On September 21rst, US District Court Judge Daniel Crabtree over saw a preliminary injunction hearing involving Market Synergy Group (“Market Synergy”) and the Department of Labor (“The DOL”). Market Synergy is an independent marketing organization (“IMO”) that represents 20,000 independent insurance agents and claims that the new DOL fiduciary rule will create irreparable harm to these agents. Specifically, they believe that independent agents selling Fixed Indexed Annuities (“FIAs”) should not be required to comply with the new rule.
One of Market Synergy’s primary claims is that IMOs are not considered “Financial Institutions”, a requirement to be subject to the rule, and therefore are not required to comply. They also claim that the DOL lacks the authority to regulate FIAs.
In our opinion, even if Market Synergy and other IMOs are not considered “financial institutions”, they are still selling FIAs that are primarily purchased via individual retirement accounts and, therefore, should be subject to the new rule. On top of that, FIAs typically pay notable commissions to agents, regardless if they are independent or not. In other words, these agents still need to prove that selling a FIA is in the retirement investors’ best interest.
Secondly, although states technically regulate insurance products, Judge Crabtree pressed Market Synergy, asking, “Couldn’t the federal government step in to regulate fixed indexed annuities if the states were doing a bad job regulating fixed indexed annuities?” Market Synergy agreed that if the DOL found that the states’ regulations were “woefully inadequate”, federal agencies, such as the DOL, could further regulate such products. Market Synergy essentially shot itself in the foot by agreeing to that statement.
Although Judge Crabtree is skeptical about Market Synergy’s claims, he is also skeptical whether or not the DOL has a strong claim that IMOs and their independent agents are subject to the new fiduciary regulation. In other words, there is still a possibility that an injunction will be placed on the DOL which will allow these agents to sell high commission products to retirement investors.

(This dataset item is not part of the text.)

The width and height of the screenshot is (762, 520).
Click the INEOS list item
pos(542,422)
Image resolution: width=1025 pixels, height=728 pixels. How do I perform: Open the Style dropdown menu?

What are your thoughts on the case?
With April 10th, 2017 quickly approaching, a large number of investment firms and insurance agencies are scrambling to comply with the DOL fiduciary regulation. However, some firms believe they have found a solution to the upcoming rule. Knowing that their representatives cannot put their clients’ interest first, State Farm and Edward Jones have announced plans to prevent their employees from selling mutual funds when the new fiduciary rule takes effect next April.
So how will they be able to do this without significantly reducing their revenue? State Farm plans to only sell and service their mutual funds, variable products, and tax-qualified bank deposit products by a self-directed call center, as opposed to having their agents sell the products directly. In other words, State Farm still wants their customers to purchase these products while being able to avoid liability if the product turns out not being in a customer’s best interest.
Edward Jones’s solution involves curtailing retirement savers’ access to mutual funds in commission based accounts and lowering their investment minimums. Basically, Edward Jones is planning to shift completely into the fee only side of compensation for retirement accounts and allow more investors to move their money to them.
Although it will be interesting to see how State Farm’s self-directed call center will play out, at least they have a strategy to deal with the upcoming rule. As for Edward Jones, going completely towards the fee-only side for retirement accounts is a good move as they are eliminating a major conflict of interest for recommending certain products.
Although there are a number of firms still trying to strategize to comply with the DOL rule, we are still waiting to hear plans of other advisers that sell investments that may not be in their clients’ best interest. However, we will attempt to keep you posted as more firms finalize their strategies.